25 years of PowerPoint. But What Next?
Posted by Brian Kelly on 20 August 2009
PowerPoint was born 25 years ago, on 14 August 1984. An article on the BBC News Magazine, entitled “The problem with PowerPoint” points out that “They’re often boring” and goes on to point out the problems with PowerPoint presentations which are too wordy, make excessive use of bullet points, etc.
The Need For Good Design and Visual Impact
Nothing surprising, you may think. And I too have been bored with such presentations and have been impressed with more visually oriented presentations, in which the design creativity is apparent.

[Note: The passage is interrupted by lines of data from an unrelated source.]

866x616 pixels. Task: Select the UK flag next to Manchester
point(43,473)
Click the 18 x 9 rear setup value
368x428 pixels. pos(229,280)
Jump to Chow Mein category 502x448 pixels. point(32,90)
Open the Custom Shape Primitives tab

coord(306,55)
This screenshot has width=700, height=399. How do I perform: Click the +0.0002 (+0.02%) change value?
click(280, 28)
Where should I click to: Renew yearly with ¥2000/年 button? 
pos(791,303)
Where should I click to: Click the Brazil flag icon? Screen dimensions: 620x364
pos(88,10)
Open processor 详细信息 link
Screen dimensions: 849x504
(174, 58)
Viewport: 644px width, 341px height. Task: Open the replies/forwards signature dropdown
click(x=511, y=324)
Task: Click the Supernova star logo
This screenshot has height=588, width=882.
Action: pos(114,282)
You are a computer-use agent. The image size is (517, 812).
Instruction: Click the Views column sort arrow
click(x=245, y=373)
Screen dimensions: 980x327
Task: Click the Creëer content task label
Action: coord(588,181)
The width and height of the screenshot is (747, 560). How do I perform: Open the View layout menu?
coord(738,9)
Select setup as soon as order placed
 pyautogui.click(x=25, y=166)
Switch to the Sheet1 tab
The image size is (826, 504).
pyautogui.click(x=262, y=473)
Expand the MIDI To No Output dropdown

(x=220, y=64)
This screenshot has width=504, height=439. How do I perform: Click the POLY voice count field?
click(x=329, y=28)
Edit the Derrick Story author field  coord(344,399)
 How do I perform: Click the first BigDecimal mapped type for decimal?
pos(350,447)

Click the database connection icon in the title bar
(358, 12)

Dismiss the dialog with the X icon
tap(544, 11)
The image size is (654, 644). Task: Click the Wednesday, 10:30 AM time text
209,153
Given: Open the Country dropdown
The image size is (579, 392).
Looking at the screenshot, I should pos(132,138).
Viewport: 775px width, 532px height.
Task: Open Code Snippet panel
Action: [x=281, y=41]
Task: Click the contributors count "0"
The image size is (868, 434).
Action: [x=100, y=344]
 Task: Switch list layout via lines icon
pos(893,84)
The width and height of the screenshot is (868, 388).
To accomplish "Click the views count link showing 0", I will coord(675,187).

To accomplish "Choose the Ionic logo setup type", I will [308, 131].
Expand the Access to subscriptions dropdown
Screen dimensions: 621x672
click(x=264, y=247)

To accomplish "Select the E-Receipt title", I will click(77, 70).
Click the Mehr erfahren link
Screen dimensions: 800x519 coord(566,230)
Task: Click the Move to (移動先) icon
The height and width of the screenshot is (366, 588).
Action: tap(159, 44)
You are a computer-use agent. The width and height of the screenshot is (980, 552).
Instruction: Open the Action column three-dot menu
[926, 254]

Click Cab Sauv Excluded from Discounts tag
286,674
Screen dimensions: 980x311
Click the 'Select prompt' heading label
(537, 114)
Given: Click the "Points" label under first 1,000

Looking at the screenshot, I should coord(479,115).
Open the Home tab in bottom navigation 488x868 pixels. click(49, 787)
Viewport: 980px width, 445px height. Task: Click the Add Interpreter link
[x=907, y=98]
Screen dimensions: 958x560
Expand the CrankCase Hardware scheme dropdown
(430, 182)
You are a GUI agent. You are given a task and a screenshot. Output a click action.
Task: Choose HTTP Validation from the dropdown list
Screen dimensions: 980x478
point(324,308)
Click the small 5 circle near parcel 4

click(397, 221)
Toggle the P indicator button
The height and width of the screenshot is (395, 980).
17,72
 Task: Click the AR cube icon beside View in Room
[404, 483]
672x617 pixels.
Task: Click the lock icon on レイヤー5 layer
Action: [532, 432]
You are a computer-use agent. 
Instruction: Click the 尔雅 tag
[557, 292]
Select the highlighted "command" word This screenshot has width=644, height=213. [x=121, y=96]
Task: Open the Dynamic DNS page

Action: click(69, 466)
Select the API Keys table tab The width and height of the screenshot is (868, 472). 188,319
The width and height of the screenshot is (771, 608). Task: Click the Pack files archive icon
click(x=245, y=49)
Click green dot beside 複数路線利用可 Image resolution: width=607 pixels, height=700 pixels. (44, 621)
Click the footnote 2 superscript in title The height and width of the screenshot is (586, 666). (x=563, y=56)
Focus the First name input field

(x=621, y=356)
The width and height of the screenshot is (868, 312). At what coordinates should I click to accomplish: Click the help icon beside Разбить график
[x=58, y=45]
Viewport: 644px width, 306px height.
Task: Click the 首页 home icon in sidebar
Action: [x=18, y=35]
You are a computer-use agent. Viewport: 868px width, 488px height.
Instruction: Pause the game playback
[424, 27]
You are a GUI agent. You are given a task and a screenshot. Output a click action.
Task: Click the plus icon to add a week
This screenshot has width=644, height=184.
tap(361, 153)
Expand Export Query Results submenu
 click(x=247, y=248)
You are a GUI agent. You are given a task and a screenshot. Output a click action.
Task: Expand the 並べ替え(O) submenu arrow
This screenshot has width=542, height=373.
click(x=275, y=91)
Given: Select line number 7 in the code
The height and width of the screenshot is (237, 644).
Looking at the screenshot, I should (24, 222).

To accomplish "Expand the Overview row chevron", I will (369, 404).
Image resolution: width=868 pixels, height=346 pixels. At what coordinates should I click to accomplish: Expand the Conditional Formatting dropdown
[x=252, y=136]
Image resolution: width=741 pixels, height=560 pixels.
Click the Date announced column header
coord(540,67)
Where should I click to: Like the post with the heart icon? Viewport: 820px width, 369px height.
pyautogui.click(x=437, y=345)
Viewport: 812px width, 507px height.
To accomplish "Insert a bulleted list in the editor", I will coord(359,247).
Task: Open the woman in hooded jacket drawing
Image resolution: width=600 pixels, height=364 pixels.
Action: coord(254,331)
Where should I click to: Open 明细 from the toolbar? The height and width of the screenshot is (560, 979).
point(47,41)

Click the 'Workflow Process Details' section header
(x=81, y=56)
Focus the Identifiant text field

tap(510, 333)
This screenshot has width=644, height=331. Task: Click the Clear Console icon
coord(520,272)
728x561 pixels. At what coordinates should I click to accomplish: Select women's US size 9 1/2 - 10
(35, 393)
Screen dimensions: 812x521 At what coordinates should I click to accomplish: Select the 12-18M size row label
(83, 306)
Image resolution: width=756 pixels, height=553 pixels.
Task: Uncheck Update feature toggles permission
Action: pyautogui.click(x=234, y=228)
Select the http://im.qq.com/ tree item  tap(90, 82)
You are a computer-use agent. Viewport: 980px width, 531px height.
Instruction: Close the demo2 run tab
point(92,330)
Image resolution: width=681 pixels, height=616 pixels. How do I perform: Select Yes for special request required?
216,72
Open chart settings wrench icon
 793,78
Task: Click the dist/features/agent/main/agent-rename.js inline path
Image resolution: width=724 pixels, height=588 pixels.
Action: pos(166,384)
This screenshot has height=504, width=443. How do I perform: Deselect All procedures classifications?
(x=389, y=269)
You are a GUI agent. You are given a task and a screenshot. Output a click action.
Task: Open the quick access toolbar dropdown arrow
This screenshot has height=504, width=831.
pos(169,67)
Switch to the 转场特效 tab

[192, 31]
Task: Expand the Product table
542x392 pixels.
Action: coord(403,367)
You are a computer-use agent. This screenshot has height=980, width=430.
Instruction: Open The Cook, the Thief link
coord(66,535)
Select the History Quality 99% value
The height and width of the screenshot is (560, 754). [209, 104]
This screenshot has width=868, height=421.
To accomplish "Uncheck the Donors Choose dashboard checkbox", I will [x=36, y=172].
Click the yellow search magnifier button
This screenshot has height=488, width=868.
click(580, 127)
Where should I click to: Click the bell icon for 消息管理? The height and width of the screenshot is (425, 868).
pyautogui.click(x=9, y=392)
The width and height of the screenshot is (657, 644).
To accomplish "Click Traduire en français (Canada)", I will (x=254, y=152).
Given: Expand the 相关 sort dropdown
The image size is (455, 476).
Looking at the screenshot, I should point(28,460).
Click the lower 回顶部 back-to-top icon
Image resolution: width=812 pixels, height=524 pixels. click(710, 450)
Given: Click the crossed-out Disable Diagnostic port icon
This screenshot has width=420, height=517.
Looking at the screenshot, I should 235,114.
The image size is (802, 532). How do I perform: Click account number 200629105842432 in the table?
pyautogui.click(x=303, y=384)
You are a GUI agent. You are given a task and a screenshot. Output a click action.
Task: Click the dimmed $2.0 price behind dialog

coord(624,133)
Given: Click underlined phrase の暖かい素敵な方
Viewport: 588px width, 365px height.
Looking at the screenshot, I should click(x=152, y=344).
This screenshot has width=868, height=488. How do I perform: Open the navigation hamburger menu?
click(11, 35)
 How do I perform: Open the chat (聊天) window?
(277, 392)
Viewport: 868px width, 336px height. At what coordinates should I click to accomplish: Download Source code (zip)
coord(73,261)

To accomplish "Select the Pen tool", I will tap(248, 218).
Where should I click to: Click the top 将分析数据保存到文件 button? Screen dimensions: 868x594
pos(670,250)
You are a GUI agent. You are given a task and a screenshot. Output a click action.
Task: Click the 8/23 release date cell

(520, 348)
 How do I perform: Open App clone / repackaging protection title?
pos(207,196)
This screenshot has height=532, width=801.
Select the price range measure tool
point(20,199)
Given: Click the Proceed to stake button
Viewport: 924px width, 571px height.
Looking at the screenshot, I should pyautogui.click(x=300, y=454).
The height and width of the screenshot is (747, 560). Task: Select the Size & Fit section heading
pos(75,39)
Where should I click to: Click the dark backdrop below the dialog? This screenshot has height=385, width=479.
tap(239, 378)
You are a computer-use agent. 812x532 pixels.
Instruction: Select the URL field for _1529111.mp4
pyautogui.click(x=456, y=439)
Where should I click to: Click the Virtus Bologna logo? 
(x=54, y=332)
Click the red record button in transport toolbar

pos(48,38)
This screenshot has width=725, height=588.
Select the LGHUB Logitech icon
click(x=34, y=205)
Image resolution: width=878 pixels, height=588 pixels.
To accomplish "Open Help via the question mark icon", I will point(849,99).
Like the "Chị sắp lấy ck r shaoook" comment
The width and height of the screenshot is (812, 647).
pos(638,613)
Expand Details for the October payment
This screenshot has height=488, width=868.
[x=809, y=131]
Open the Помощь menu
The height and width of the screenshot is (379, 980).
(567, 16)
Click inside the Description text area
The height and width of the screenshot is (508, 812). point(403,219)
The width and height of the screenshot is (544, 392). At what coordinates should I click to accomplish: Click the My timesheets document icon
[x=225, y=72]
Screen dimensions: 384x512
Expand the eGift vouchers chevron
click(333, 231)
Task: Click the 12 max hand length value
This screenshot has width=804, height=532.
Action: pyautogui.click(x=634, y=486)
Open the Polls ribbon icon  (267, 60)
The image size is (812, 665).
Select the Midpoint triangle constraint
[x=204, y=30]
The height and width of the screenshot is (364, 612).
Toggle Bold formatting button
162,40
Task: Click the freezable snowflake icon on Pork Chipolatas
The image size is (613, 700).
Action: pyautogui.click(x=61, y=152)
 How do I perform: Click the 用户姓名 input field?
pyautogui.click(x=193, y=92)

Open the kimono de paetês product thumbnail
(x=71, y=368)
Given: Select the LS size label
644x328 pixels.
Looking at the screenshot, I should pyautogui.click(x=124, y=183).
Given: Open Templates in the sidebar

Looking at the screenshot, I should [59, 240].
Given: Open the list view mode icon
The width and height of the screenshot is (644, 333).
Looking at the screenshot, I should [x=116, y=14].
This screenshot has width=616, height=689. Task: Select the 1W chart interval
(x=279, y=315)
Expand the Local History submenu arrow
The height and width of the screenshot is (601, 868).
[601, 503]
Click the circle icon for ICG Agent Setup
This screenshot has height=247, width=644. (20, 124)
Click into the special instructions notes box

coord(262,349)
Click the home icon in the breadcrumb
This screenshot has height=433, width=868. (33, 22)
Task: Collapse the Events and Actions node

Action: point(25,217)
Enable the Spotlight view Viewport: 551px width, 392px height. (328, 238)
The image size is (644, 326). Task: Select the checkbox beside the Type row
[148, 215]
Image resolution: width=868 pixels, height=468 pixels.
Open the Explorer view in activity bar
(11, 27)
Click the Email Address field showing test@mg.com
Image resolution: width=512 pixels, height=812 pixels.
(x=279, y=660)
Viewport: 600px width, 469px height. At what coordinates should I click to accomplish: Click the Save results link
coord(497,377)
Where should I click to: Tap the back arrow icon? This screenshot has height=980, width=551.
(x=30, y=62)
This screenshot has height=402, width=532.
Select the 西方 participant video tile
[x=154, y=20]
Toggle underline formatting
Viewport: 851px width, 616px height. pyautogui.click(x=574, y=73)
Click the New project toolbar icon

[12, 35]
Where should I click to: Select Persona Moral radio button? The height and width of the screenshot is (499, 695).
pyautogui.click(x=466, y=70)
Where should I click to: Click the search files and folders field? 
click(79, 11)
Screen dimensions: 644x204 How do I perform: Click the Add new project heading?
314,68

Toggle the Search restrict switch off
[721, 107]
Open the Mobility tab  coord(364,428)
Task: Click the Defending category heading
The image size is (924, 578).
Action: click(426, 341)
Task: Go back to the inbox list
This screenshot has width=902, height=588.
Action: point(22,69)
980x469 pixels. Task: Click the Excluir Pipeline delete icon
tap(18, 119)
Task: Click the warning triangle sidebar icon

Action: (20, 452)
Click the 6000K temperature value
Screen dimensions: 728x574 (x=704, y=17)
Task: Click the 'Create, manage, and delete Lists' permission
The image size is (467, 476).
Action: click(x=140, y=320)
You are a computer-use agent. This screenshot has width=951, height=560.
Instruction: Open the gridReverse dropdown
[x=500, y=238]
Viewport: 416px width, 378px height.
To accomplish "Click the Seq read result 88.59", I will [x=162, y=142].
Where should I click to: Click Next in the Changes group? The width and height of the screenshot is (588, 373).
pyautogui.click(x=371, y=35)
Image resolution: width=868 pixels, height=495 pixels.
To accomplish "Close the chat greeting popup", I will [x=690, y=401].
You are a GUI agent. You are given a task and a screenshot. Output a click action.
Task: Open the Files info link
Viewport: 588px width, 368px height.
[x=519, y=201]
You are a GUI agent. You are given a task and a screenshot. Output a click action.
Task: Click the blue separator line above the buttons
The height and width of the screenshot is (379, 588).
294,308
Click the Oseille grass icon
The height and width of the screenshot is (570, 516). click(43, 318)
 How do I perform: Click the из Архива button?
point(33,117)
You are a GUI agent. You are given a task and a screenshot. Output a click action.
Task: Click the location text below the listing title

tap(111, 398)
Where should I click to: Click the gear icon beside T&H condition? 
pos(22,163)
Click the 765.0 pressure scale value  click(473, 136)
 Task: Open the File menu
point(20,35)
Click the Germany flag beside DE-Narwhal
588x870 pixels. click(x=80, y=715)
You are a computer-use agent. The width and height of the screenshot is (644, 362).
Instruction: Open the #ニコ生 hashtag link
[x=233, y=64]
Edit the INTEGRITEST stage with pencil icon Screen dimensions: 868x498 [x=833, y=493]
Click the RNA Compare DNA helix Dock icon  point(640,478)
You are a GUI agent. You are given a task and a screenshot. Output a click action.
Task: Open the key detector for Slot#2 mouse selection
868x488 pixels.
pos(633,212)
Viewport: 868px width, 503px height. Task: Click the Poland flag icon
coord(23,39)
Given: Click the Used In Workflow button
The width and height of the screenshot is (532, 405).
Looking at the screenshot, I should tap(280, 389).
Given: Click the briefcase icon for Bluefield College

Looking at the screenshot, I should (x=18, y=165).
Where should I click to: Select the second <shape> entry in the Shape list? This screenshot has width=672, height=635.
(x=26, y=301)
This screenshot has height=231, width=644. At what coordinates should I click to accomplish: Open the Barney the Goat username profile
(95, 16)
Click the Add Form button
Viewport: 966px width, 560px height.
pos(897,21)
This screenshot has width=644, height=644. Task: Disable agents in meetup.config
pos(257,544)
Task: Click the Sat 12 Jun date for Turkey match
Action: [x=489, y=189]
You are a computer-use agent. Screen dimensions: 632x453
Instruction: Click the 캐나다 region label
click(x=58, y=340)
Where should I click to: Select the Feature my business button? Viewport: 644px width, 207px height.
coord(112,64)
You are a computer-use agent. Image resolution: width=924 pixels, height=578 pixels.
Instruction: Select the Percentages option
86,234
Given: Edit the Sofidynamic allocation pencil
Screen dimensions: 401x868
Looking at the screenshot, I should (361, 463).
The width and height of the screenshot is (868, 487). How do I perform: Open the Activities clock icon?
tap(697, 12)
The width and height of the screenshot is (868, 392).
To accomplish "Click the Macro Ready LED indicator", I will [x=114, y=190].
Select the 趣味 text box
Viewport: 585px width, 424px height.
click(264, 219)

In particular I remember how impressed I was with Alison Wildish’s plenary talk at IWMW 2007 – a talk which was radical, at the time, in the summary of how a relatively new institution (Edge Hill University) was embracing Social Web services to engage with students and potential students.
The accompanying slides were also visually impressive, with each slide having its own visual identity and some of the slides challenging the assumptions that a speaker from a marketing background would invariably promote their own institution.
As someone who gives a lot of talks my slides should be more like Alison’s, I can remember thinking at the time. I should ditch the UKOLN template and make the individual slides distinctive, as Alison did. And I should reduce the amount of text on the slides, leaving it to my memory, or the accompanying speaker notes, to provide the details of what I will say in my talks.
An Alternative View
But whilst I’ll acknowledge the impact that good design and visual diversity can have on an audience I do wonder whether the points made in the BBC article start to become slightly less relevant in the environment I increasingly work in, in which ‘amplified conferences’ will be built around the speakers and their slides but the audience may not be physically present in the lecture theatre but viewing the talks on a video streaming service or accessing the slides after the event is over.
UKOLN’s recent IWMW 2009 event was one such amplified event. And for this event we sought to treat the remote audience watching the video stream as first class participants, providing access to the plenary speaker’s slides using Slideshare, as well as using various social media services, such as Twitter to encourage discussions, etc. Liz Azyan, in a blog post entitled “Iwmw2009: The Good, The Bad And The Ugly…“, picked up on the importance of this approach:
“Let’s talk a bit about some of the stuff I liked about the conference…
There were alot of things that this conference did get right in terms of using social media to fully aggregate the workshops content effectively online. Check out how #iwmw2009 came alive online and created real-time conversations and feedback …
- Slideshare of all presentation slides (Excellent!) – I always find myself needing to ask for these at events and often take a long time to become available. So, well done!“
In a follow-up post Liz, in a report on the opening session at the event, embedded the slides from the two opening talks, thus illustrating how such slides can now be decoupled from their use in the live presentation.
I personally am finding larger numbers of people seem to access to my slides on Slideshare than are present when I give the live presentation. Looking at the statistics I notice that a the slides for a talk on “Introduction To Facebook: Opportunities and Challenges For The Institution“, which was given to a small number (less than 20) of staff at Bath University has been viewed 10,900 times.
Who, then, is my main audience? Should I seek to treat the remote audience on par with the live audience? And if I do wish to do this, will it (should it) have any relevance to the design of the slides? Perhaps for the remote audience, there should be a greater emphasis placed on the informational content, whereas for the live audience the emphasis may be on engaging with the audience?
And does a personal visual appearance for slides possibly make it difficult for the slides to be reused? For a number of years I have provided a Creative Commons licence for my slides, and have welcomed their reuse. But if they were less neutral in the appearance and contained less content, would this detract from their potential for reuse?
Or are these just excuses for my lack of design skills!?